LDAP格式: uid=‘用户名’,ou=secret,dc=university,dc=com
Domino格式: uid=‘用户名’/ou=secret/dc=university/dc=com
(2)在FullName域中添加LDAP DN(标识名)作为辅助值,不要添加LDAP DN作为第一或第二个值.Domino预期的主要值是Domino DN,而且第二个值是Domino的“公用名称”。
(3)其他的应用程序可能会区分大小写,而Domino是不区分大小写的。
(4)为便于目录更改,可以使用IBMTivoli Directory Integrator来实现映射策略自动地执行。
这样,LTPA的一种名称映射即完善了一种多目录环境中的SSO,保证了portal安全控制SSO的正常运行。
5 Portal中的LTPA配置
在WebSphere Application ServerV5.0中查看管理控制台页面时,应该选择安全性>认证机制>LTPA。如果是第一次配置安全性,则只需要密码;选择单一注册(SSO),然后输入域名;要保证启用了SSO,而且要保证设置了适当的注册表;如果启用了安全性而且其中的任何属性发生了更改,则转至“全局安全性”面板验证更改。
配置选项卡:
(1)配置生成密钥来指定服务器是否将生成新的LTPA 密钥。当使用LTPA作为认证机制第一次打开安全性时,可使用在面板中输入的密码自动生成 LTPA密钥,也可以设置新的密钥。
(2)配置导入密钥来指定服务器是否将导入新的LTPA密钥。在跨多个 WebSphere 域(单元)支持SSO时,事先将LTPA密钥从一个WebSphere域导出至文件,然后从其他域中导出LTPA密钥,并且在这些域之间共享LTPA密钥和密码。
(3)配置导出密钥来指定服务器是否导出LTPA密钥,这里可以将LTPA密钥导出到其他域。在密钥文件名字段中输入文件名,并选择导出密钥,加密的密钥将存储在指定的文件中。
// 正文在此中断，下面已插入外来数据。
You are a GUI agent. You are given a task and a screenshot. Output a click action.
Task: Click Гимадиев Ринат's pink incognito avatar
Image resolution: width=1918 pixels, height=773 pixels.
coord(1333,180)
(4)配置密码选项来指定密码加密或解密LTPA密钥。一旦生成或导入了密钥,就将使用它们来加密或解密LTPA记号。
(5) 配置超时来指定LTPA记号将到期的时间段。应该确保此时间段比在“全局安全性”面板中配置的高速缓存超时要长。
(6)配置密钥文件名来指定在导入或导出密钥时所使用的文件名,可以输入全限定的密钥文件名,然后选择再导入密钥或者导出密钥的方法。
采用LTPA技术,WebSphere Portal实现了门户网站的安全控制和用户的身份认证,保障了门户网站内部的安全通讯和安全性。LTPA应用方便,配置简单易行,在多服务器多目录的较大环境下也可以比较容易地实现名称映射,保障门户网站安全性的流畅,充分说明了LTPA技术在安全控制方面具有一定的技术特点和优势。
参考文献
[1] BARCIA R, HINES B, ALCOTT T. IBM websphere: deployment and advanced configuration. IBM Press, 2004.
[2] SMITH A E, TWOREK W. Lotus security handbook. IBM Press, 2005.
[3] BOTZUM K. websphere application server security: Presentation series. IBM press,2004.
[4] KOVARI P, CARPENTER D. IBM websphere V5.0 Security WebSphere Handbook Series. IBM press, 2004.
[5] DARMAWAN B, FIRTIYAN A. WebSphere portal collaboration security handbook. IBM Press, 2004.